Till today I still cannot recall when the love affair began or how. I do remember though that it had something to do with the artistry of the early days of the Wenger years and the legworks of Thiery Henry, Dennis ‘the menace’ and perhaps Papilo. It was fun, real fun, until the painful years set in.
For years I suffered weekly and some time bi-weekly traumas and nightmarish pains spiced with vanilla flavor. A moment came when I had to chose between being subjected to pain and walking out of love. I chose to runaway so I can live another day. But it was not easy. Though taking that lonely walk was a sound decision, it was as humiliating as walking out of a relationship because the object of your love had moved on to another love interest.
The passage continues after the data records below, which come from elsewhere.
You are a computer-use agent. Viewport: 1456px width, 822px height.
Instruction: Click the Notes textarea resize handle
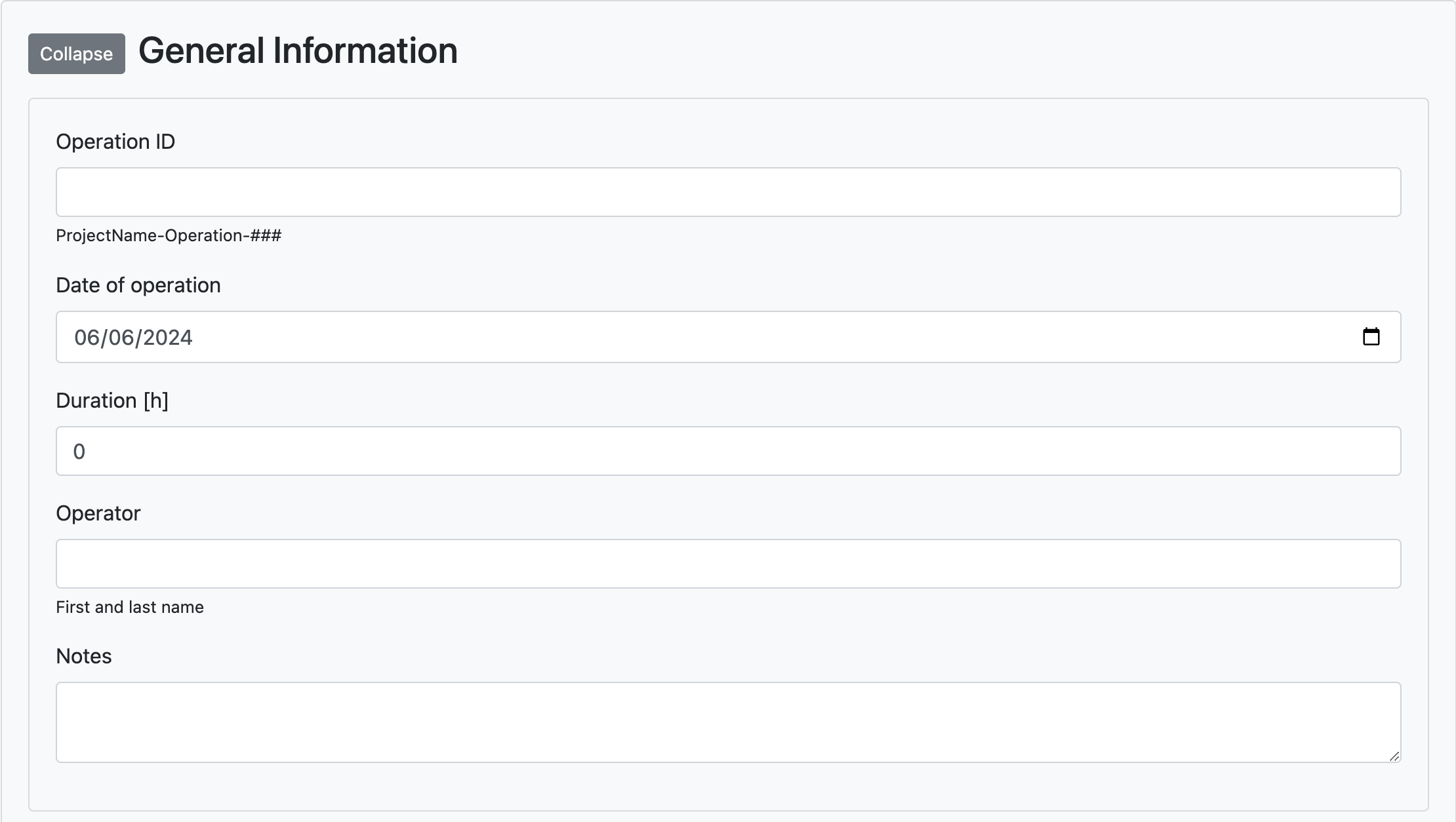1394,756
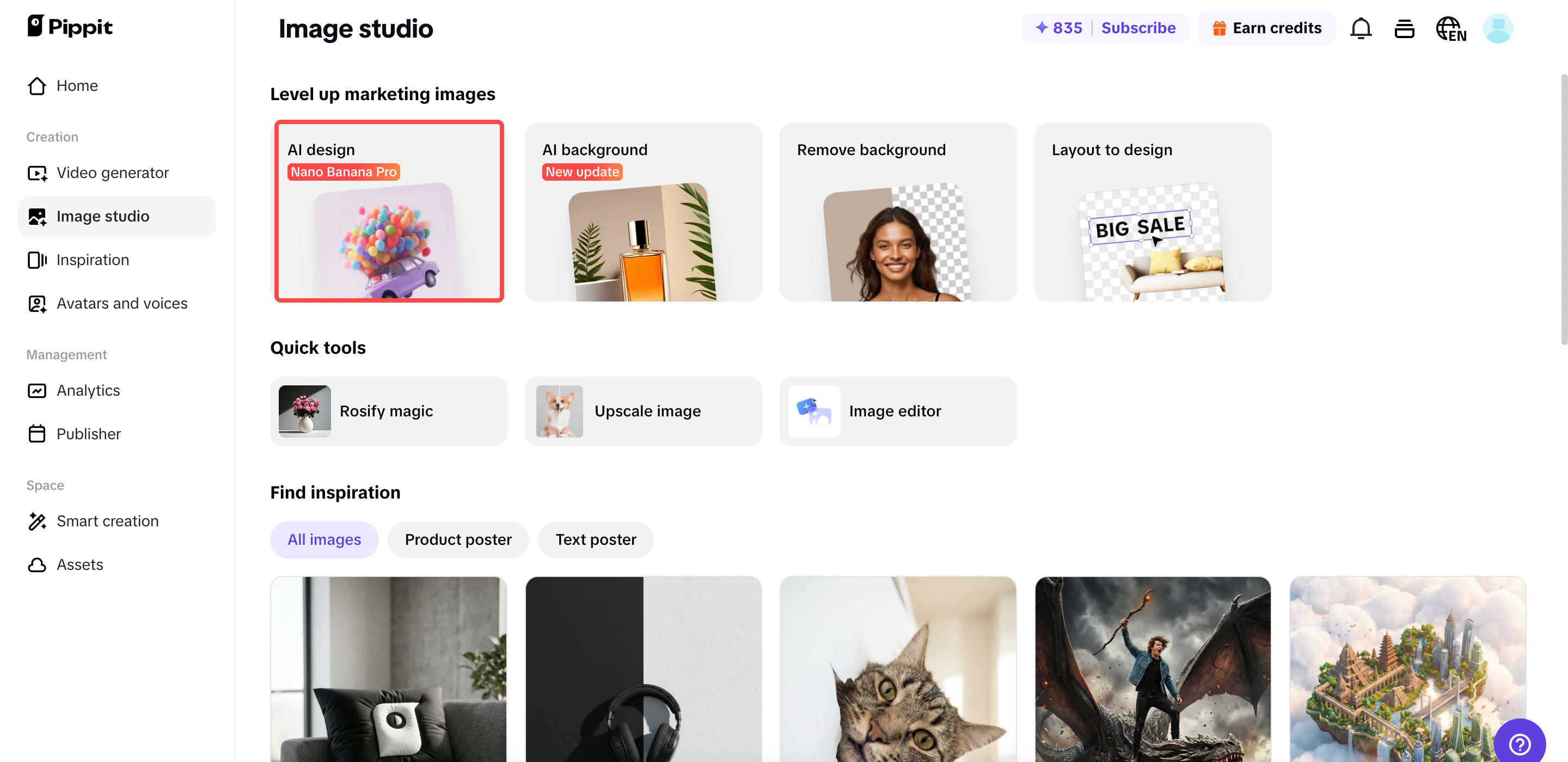Screen dimensions: 1568x762
Task: Select the Text poster filter tab
Action: 595,539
It’s been years since my last heartbreak. I still love her. I have learnt to love from a distance. It was a gentleman agreement between my vulnerable heart and I. We’d suffered together for so long that taking the hard decision to walk out of the love affair was the best decision. Each time I encounter people who are still in the place I used to be I feel their pain and I understand the difficulty of taking the long walk out of the red corner.
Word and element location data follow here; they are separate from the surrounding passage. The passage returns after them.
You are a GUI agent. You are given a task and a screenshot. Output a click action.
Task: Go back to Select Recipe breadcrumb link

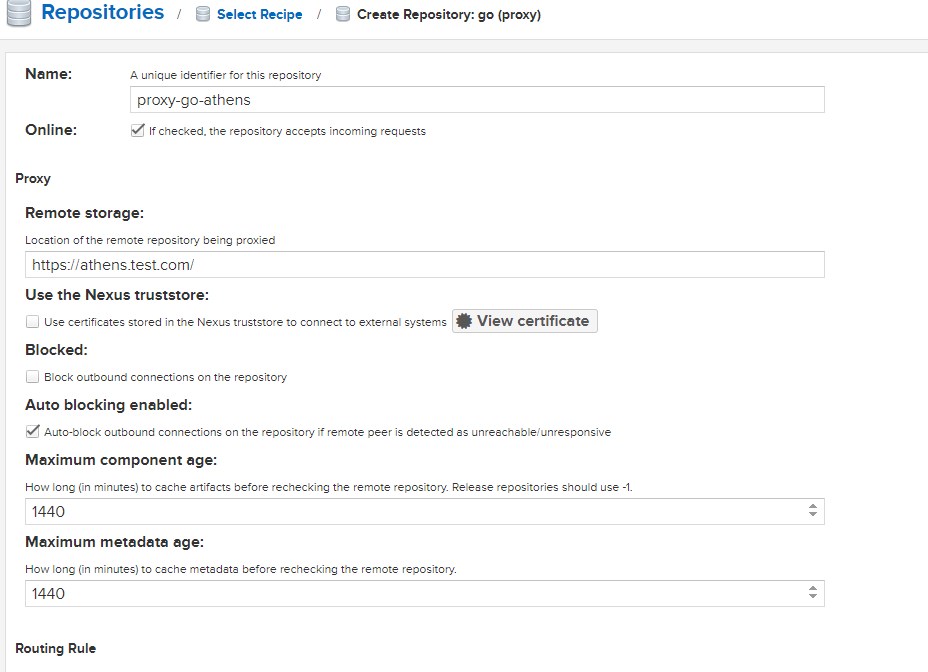[x=259, y=15]
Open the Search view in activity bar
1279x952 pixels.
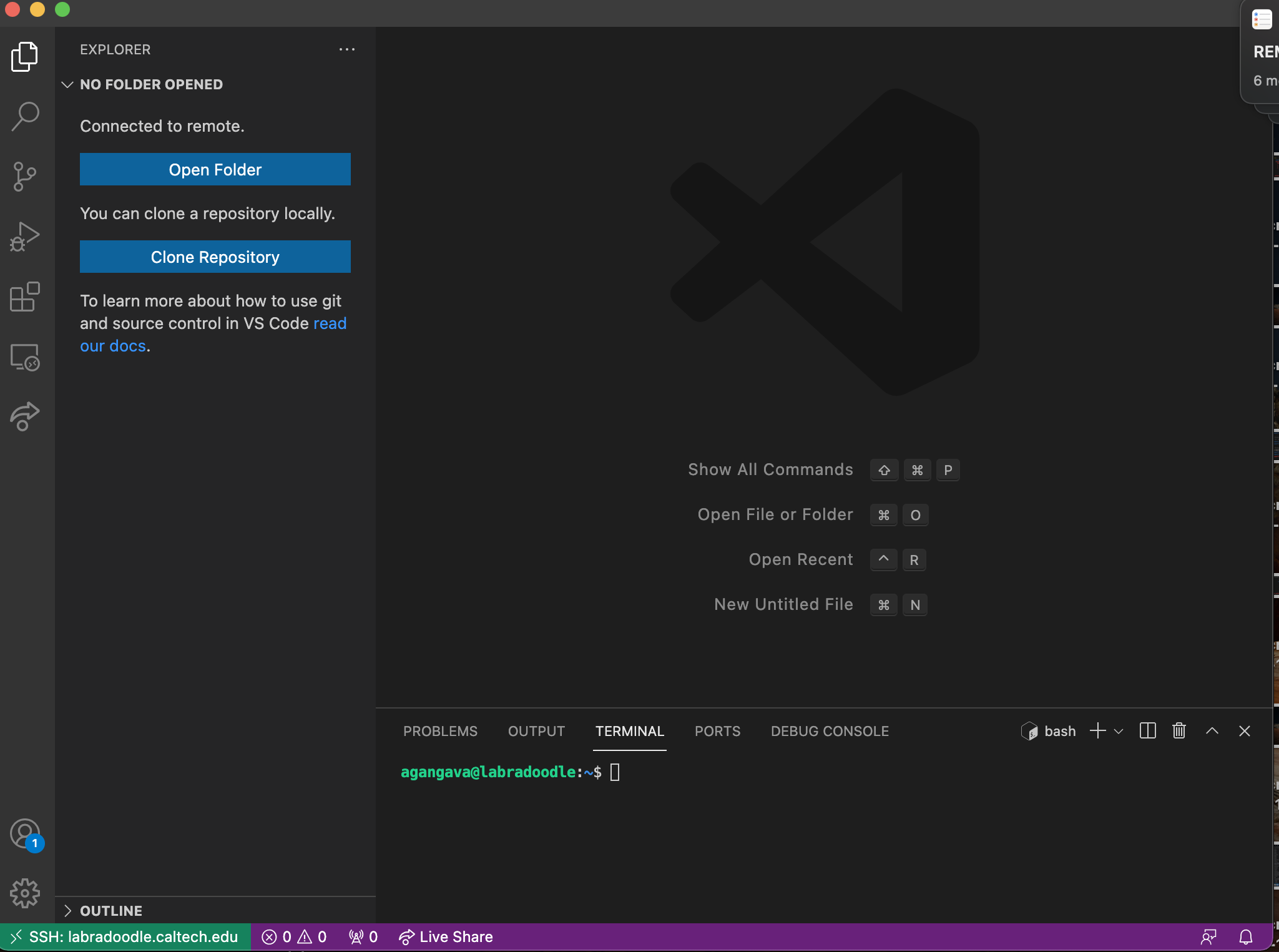pyautogui.click(x=25, y=116)
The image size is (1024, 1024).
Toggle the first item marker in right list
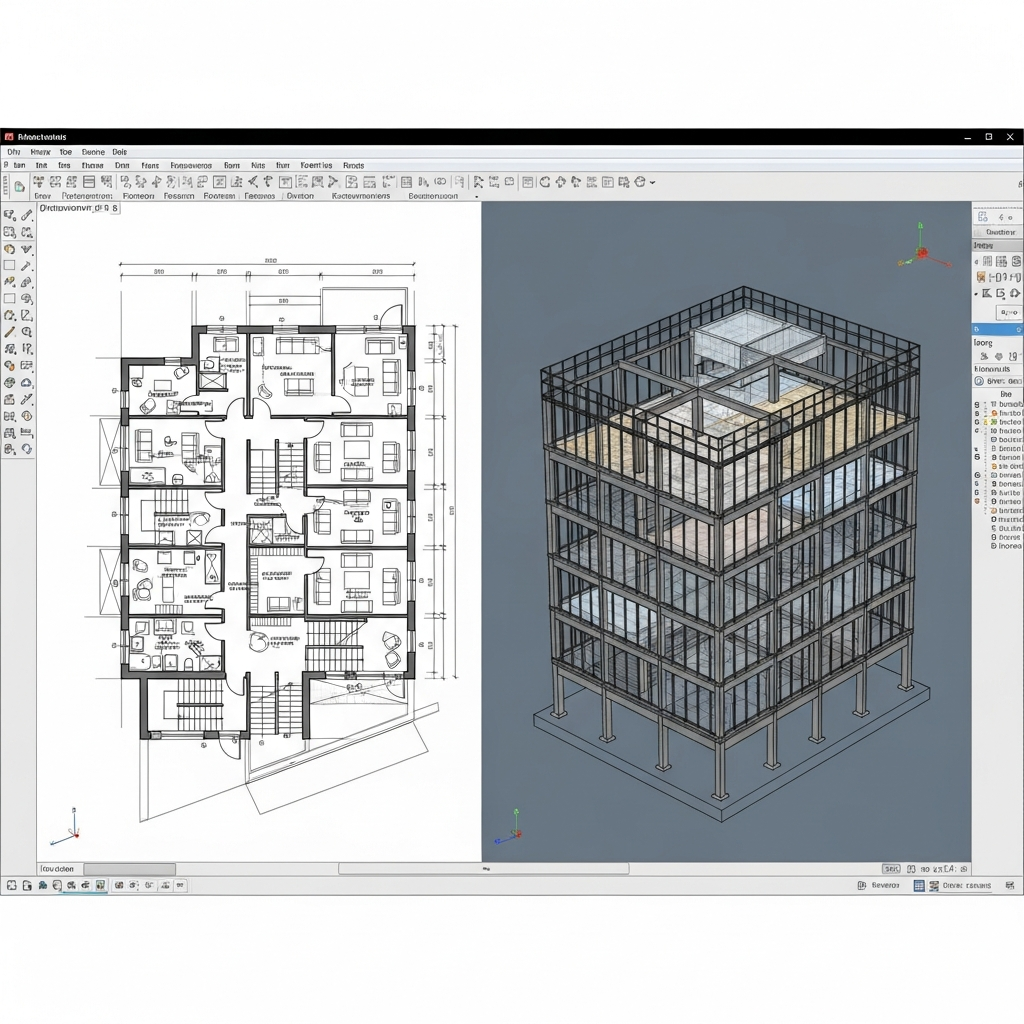(978, 405)
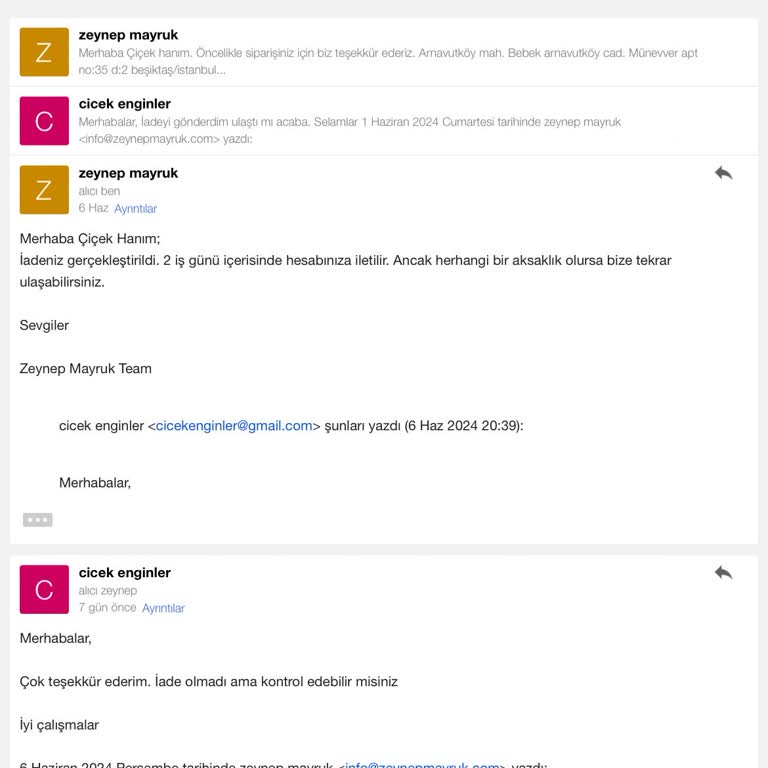
Task: Click sender name zeynep mayruk above 'alıcı ben'
Action: tap(128, 173)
Looking back now from my safe distance I appreciate the difficulty of walking out of a relationship where much emotional investment is committed. If you’ve ever broken up with someone you still love, you will know the difficulty of handling separation. You will know that as crazy as it seems the only one who can give succor during difficult post-break-up moments is the object of the pain. I managed my separation well. I overcame the post break-up pains and I am healthier for it.
As much as I am enjoying life without her I have chosen, like a woman that took an oath of chastity not to commit to another. She may not be irreplaceable but her place cannot be taken by another. I still feel warmth when I remember the good days and I know that the beautiful moments cannot be recreated by another.
I know the ease of rekindling old love interests. I am versed in the articles of ‘Okafor’s law, so I know to avoid frequent drop-by to check on her wellbeing. To avoid any emotional entanglement, I take casual drives on match days to avoid the temptation of turning the TV Channels. I accept that she would lose even before a ball is kicked. I avoid banters about her irrespective of which corner it’s coming from. I am at peace knowing that what you don’t know don’t hurt you.
Supporting Arsenal football club brings immeasurable pain. For most supporters of the club, the pain is as severe as the pain that accompanies chemotherapy. I really should drink to celebrate my victory over the pains induced by that team in red. Sadly I cannot. Like a man who is still in love with an ex I still crave to hear good news about Arsenal. I want to hear that they are doing well but I must avoid the temptation to ‘check on them’ so as not to start another cycle of longing
I share the grief of those who are experiencing the pain I used to have. My counsel to them is to take things easy. Like high blood pressure, it is slow… often painless but it can kill. For majority of the fans a breakup is inconceivable. I understand. I was once like you. Love ought to be without pain. It should be beautiful. Yet with Arsenal, Love means long suffering, garnished at intervals with beautiful moments.